2014-02-28 11:09 GMT+02:00 Roman Zaynetdinov romanznet@gmail.com:
From which source gather the data?
Wiktionary is the best candidate, it is an open source and it has a wide database. It also suits for growing your project by adding different languages.
It's not obvious why you have reached this conclusion.
1) There are many Wiktionaries, and they do not all work the same or have the same content. 2) The Wiktionary data is relatively free form text, so it is hard to parse to find the relevant bits. 3) Dozens of people have mined Wiktionary already. It would make sense to see if they have put the resulting database available. 4) There are many sources of data, some of them also open, which can have better coverage, or coverage on speciality areas where Wiktionaries are lacking. 5) I expect that best results will be achieved by using multiple data sources.
Growth opportunities
I am leaving in Finland right now and I don't know Finnish as I should to understand locals, therefore this project can be expanded by adding more languages support for helping people like me reading, learning and understanding texts in foreign languages.
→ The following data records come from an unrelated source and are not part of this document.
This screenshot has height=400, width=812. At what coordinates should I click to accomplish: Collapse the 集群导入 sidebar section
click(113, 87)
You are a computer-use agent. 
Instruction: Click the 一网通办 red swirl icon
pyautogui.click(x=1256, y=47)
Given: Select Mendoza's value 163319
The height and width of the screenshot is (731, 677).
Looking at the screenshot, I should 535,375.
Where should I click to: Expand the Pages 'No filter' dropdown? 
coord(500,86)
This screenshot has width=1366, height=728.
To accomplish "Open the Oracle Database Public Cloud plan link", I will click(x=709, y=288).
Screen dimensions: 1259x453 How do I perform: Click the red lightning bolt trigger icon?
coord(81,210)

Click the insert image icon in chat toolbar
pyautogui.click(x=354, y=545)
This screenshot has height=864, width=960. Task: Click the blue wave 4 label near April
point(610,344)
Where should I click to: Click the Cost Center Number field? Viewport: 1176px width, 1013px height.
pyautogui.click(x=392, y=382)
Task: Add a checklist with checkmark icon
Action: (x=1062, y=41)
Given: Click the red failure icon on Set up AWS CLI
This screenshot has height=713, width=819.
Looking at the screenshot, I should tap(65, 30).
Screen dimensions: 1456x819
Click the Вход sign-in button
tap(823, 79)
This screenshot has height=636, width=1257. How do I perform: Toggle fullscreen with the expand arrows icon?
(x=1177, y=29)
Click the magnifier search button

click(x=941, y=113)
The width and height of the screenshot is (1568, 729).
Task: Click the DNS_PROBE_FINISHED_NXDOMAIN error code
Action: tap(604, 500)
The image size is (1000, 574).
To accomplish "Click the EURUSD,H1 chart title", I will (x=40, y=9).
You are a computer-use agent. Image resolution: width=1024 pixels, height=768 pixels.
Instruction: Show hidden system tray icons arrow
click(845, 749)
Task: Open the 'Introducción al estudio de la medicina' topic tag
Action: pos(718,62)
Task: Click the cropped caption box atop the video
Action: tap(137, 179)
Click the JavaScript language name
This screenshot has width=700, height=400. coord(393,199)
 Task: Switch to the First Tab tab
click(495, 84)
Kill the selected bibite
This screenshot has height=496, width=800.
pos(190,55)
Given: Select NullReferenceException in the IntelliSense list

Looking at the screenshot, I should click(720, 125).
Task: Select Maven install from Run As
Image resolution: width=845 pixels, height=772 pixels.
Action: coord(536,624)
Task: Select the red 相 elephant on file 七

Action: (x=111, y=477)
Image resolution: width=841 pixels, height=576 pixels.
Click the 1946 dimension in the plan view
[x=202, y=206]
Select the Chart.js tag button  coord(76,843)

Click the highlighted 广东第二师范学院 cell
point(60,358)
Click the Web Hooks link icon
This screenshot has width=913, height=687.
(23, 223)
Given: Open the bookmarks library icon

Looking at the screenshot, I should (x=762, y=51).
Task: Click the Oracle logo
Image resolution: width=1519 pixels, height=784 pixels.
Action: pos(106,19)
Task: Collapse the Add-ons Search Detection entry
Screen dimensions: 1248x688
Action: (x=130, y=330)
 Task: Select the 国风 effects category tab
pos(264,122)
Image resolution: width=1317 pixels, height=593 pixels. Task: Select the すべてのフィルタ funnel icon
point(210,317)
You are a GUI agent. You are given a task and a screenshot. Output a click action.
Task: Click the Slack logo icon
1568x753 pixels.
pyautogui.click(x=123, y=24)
I hope you enjoyed your stay in here. I do not how much Finnish you have learned, but after a while it should be obvious that just searching for the exact string the user clicked or selected will not work because of the agglutinative nature of the language. I advocate for features which work in all languages (at least in many :). If you implement this for English only first, it is likely that you will have to rewrite it to support other languages.
-Niklas